Children with asthma are primarily—and often successfully—treated by their primary care providers, with outpatient specialist care recommended for patients with poorly controlled disease. However, little research has been performed on different insurances (eg, private insurance vs Medicaid) and specialist care use among pediatric patients with asthma. Research published in JAMA Network Open examines both the differences in receipt of asthma specialist care by insurance type and the differences in asthma specialist care for children with and without persistent asthma, and whether there were differential associations depending on insurance type.

Pediatric patient at a specialist asthma visit -- Image credit: AntonioDiaz | stock.adobe.com

Image credit: AntonioDiaz | stock.adobe.com

This cross-sectional study followed the STROBE reporting guidelines and used the Massachusetts All Payer Claims Database to identify children with asthma. Pediatric patients with asthma aged 2 to 17 years in each year from 2015 to 2020—and 2014 data to identify persistent asthma—were included in the study. Further, the enrolled children had to meet at least 1 of the following 3 criteria: 1 or more hospital visits (eg, inpatient, emergency department [ED], and observation stays) with a principal or secondary diagnosis of any asthma; 2 or more outpatient visits with any asthma diagnosis; of at least 1 outpatient visit with any asthma diagnosis and at least 1 asthma medication, including inhaled corticosteroids, short-acting β2-agonists, long-acting β2-agonists, methylxanthine, mast-cell stabilizer, or a combination of treatments.

The study’s primary end point was a binary indicator of receipt of asthma specialist care, defined as at least 1 outpatient visit with any asthma diagnosis with a clinician with a taxonomy code indicating any of 3 specialties (either general or pediatric): allergy and immunology, pulmonology, or otolaryngology.
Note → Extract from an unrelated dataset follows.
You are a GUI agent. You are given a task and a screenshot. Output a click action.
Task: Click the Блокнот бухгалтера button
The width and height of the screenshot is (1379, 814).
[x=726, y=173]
To determine participants’ asthma persistence and severity, persistent asthma was defined during a year based on the Healthcare Effectiveness Data and Information Set metric and included children who were enrolled in the cohort for 2 continuous years who met at least 1 of the following criteria in the current or prior year: at least 1 inpatient visit with a principal asthma diagnosis; at least 1 ED visit with a principal asthma diagnosis; at least 4 outpatient or hospital observation visits on different dates, with any asthma diagnosis and at least 2 asthma medication fills on different dates; or at least 4 asthma medication fills on different dates.

Among 198,101 children enrolled in the study, there were 432,455 child-year observations, and of these observations, 286,408 (66.2%) had Medicaid and the remaining 146,047 (33.8%) had private insurance. Those with Medicaid were younger, had higher risk scores—or comorbid illness—and lived in areas with higher Structural Racism Equity Index scores, meaning they were lower-resourced areas. Additionally, rates of persistent asthma were 57,381 (20.0%) among those with Medicaid, and 24,727 (16.9%) among those with private insurance.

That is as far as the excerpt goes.